Athena, of course, being the company that does the genetic testing. We were going to see if I had the markers to allow me to participate in the bulk of clinical trials going on. And Cigna said no. Even after Dr. Goslin explained to their faces why it was important. And it IS important.
I feel defeated. Like…this test? And the ability to participate in the best research going on? It gave me hope that maybe my fucking disease might be USEFUL to someone. We won’t see a cure for this in my lifetime, but goddammit I wanted to be a datapoint at least in GETTING there. I want to HELP.
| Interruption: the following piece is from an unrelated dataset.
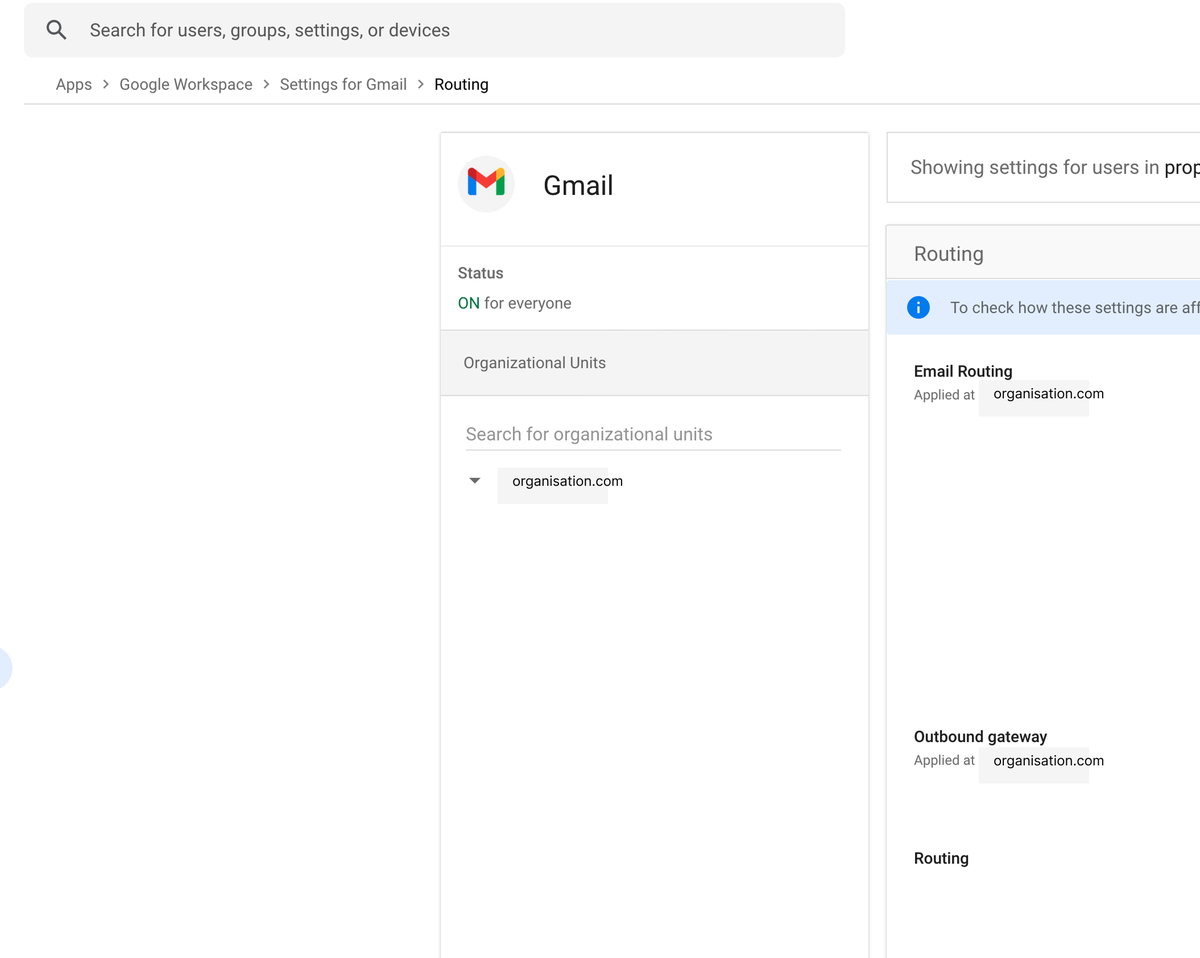
Task: Select organisation.com in the organizational units tree
Action: click(567, 481)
I don’t know how much the test costs. The last one was nearly $12,000. So yeah, I won’t be able to just DO the test on my own. I am beyond frustrated. I am angry, defeated, disappointed, crushed, depressed, all of this and everything else.
I want this fucking disease to mean SOMETHING to SOMEONE. To get SOME good out of it. To be useful.
And now instead of having the chance to be a data point, I’m relegated to be a statistic.
Find out how much it costs and try some kind of crowdfunding. A guy is getting tens of thousands to do a frigging potato salad, you should be able to do this.
I really don’t want to crowdfund this, even if it were possible. That’s a lot of money that could be spent better – the test is not a guarantee of participation, it’s just a maybe. I’m looking into alternate routes. Maybe there’s a study going on that would be willing to get that test done as part of my participation.
And this is why we need single payer healthcare. No one’s healthcare decisions should be based on the financial interests of an insurance company.
I’m sorry to hear this Vashti. It’s not much better here for me and my family either. My other half is getting a root canal this afternoon and of course I will likely be on the hook for most of it even with Cigna. This is also part of the reason I am moving on from the formerly dropped e. I can’t afford to keep working here… :o(
Not that this helps but I turned this article up. Makes for interesting reading if you can get past the title…
Washington Post
Speaking of crowdfunding, I turned this up…
Indiegogo
That really sucks. Another possible alternative is checking on clinical trials.gov for other studies that may be available in your area. I did one in the past for something else. It’s through the NIH and possibly free, although treatment availability is location specific.